Sunday, July 6, 2014

Barry Gibb: The Last Brother part 1

Barry Gibb: The Last Brother

Gibb looks back on the monster hits, the long-simmering feuds and the tragedy of life as a Bee Gee

                        

Barry Gibb
Peter Yang
By Josh Ells
 
July 4, 2014 9:00 AM ET
A couple of Decembers ago, back before he had any idea he'd be launching his first tour in 15 years, Barry Gibb sat at home in Miami, watching Fox News on his couch. Rep. John Boehner was talking about the fiscal cliff. Gibb was flat on his back in white gym socks, his dog Ploppy
at his side

"Taxes," the former Bee Gee muttered. "I've set aside 40 percent in a tax account since we started. All the money I see is mine." On the floor next to him, an oscillating fan blew back and forth, gently disturbing what was left of his snowy mane. Gibb sighed and changed the channel.
Gibb's wife, Linda, was in the next room, wrapping a mountain of Christmas presents for their five children and seven grandchildren. But Gibb wasn't feeling very festive. In fact, he was depressed. Seven months earlier, his younger brother Robin had died after a long bout with cancer. He was preceded in death by his twin brother, Maurice, as well as their brother Andy and their father, Hugh. "All the men in my family are gone," Gibb said. "The last few months have been pretty intense." Recently, a German TV crew had come to film an interview with him, and the encounter left Gibb shaken. "They were just nasty," he said. "They were holding up pictures of Robin and me, trying to get a reaction. There was no sensitivity about the fact that I'd lost my brothers."

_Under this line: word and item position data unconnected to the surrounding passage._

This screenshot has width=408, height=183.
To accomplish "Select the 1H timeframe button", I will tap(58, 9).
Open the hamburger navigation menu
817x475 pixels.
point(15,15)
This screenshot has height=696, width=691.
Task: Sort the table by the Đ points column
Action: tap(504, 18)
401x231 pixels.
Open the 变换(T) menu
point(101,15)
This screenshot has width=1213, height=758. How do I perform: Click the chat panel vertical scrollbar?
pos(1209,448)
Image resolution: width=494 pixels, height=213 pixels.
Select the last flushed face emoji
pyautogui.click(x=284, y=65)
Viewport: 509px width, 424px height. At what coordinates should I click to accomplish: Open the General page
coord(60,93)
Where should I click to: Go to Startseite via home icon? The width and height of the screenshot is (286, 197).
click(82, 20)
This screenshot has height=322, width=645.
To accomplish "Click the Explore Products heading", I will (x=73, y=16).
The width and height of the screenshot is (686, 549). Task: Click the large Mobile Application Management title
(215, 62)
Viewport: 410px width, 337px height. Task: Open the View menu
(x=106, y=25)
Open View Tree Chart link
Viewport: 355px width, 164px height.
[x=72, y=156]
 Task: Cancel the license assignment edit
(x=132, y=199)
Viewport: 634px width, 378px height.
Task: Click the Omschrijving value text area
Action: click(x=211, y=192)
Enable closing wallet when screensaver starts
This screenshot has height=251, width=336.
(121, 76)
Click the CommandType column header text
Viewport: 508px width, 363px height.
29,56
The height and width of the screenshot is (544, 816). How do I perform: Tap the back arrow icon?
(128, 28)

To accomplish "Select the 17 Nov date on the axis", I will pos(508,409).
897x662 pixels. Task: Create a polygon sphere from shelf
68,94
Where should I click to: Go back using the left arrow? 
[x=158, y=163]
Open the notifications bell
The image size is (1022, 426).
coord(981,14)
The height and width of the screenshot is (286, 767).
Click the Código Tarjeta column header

Thirty-five years ago, Barry, Robin and Maurice Gibb – better known as the Bee Gees – were the most popular band in the world. Their Saturday Night Fever soundtrack – the ne plus ultra of mainstream disco – knocked Fleetwood Mac's Rumours off the top of the charts and stayed there for six months straight. They've sold more than 200 million records; as the Rock and Roll Hall of Fame put it, at the time of their induction in 1997, only Elvis, the Beatles, Garth Brooks, Michael Jackson and Paul McCartney had sold more. They're the only group in history to have written, recorded and produced six consecutive Number One hits. "We weren't on the charts," Maurice once boasted, "we were the charts."
And then, just like that, they weren't. America decided that disco sucked, and the Gibb brothers went from icons to punch lines overnight. Andy passed away, then Maurice. Now that Robin was gone, Barry was the only one left.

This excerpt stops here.